Why the HTC Facebook phone ultimately failed

Back in 2011, Facebook works with HTC to release two different cellphones – Chacha and Salsa – each gives its own social media platform hardware buttons in particular themselves. While the dedicated Facebook feature is not enough PAN, which does not stop the two companies to try again in 2013 with HTC first.

It doesn’t work well.

Less than a month after HTC was first launched, AT & T has dropped subsidized prices to $ 0.99 in an effort to move the unit. Then, less than a week after that, there was rumors about the dismissal of all sales. Shortly after, HTC first gave the last ticket with confirmation that the British brand would not even start carrying the device.

One can speculate that the first cannot cut it because it tries to be a Facebook machine in the world where people (and still, really) use a lot of social media services. Most users will not be satisfied just by using Facebook, and as Vincent Nguyen shows in the first review of HTC Slashgear, the first has a tendency to encourage Facebook while also trying to prevent other platforms from using other platforms.

The reason is far more likely that the first HTC is just a “okay” phone that tries to compete with some very heavy hitters.

In the 2013 smartphone landscape, the first HTC must try and compete with the Galaxy S4 and iPhone 5S. These are some of the most popular smartphones at that time, and from the first pure technical point of view did not measure. It’s not as fast, don’t offer many storage options, and the screen isn’t pretty good.

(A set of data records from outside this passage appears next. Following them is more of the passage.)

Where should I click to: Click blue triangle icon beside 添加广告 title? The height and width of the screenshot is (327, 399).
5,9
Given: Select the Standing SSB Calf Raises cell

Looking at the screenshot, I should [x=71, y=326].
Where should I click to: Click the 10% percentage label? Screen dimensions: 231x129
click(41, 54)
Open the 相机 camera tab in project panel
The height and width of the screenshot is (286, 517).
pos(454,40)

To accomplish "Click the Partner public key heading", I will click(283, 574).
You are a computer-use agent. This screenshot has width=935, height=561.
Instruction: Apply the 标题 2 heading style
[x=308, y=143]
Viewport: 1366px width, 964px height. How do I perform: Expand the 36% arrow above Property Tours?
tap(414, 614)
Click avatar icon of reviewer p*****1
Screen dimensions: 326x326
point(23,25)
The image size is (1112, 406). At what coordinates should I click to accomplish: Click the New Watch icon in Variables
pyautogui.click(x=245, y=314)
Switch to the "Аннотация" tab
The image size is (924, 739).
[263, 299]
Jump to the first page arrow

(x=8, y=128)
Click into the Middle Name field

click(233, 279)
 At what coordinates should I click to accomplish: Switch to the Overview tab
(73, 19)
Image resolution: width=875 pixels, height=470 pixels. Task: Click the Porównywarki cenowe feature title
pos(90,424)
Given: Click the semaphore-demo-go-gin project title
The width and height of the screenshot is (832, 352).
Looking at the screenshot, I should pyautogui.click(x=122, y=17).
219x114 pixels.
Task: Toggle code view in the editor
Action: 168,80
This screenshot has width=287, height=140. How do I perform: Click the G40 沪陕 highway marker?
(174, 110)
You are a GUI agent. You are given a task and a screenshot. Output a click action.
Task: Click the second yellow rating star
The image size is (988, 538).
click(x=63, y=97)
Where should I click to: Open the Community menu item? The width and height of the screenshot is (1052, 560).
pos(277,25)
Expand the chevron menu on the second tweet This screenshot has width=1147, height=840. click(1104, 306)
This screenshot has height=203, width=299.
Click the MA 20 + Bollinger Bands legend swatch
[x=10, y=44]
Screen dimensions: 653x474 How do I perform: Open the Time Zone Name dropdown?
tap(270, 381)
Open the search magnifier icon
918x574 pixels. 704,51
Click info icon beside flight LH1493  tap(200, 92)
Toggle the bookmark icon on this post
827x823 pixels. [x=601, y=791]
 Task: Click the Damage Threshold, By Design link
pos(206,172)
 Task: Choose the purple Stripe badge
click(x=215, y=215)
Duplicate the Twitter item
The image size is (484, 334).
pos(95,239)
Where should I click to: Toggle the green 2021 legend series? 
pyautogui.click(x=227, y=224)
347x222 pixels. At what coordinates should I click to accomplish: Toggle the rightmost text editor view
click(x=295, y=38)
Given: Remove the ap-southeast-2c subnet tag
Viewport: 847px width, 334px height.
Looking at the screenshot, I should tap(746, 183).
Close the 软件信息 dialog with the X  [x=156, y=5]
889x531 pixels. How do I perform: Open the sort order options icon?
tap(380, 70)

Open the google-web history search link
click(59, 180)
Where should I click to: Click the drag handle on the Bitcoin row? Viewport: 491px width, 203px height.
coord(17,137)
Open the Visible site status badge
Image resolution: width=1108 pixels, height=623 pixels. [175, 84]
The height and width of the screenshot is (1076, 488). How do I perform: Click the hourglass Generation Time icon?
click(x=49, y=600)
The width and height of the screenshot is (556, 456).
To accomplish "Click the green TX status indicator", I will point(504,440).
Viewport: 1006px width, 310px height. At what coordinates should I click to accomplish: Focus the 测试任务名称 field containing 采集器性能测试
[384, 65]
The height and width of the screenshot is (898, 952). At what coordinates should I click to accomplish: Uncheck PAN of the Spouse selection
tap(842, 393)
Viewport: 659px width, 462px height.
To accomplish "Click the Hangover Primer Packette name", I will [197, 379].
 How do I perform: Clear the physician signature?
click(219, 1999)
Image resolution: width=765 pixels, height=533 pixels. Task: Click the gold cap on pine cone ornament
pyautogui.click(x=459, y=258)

In addition, HTC also competes with itself. Just released HTC one a month before. If anyone wants the HTC cellphone and buy that, it might not be switched again a month later. Also with the Slashgear account, HTC one is getting better than two cellphones, with better performance, better image quality, and so on (as seen on the HTC we are the first review on the above).

Really, it looks like the best way to answer the question why the first HTC failed to answer with another question: why the average smartphone user bought a middling phone when a better (no game words) from the same company came out a month before, the Galaxy phone called Better to be released by Samsung in the same month, and the iPhone is better maturing at the end of the year?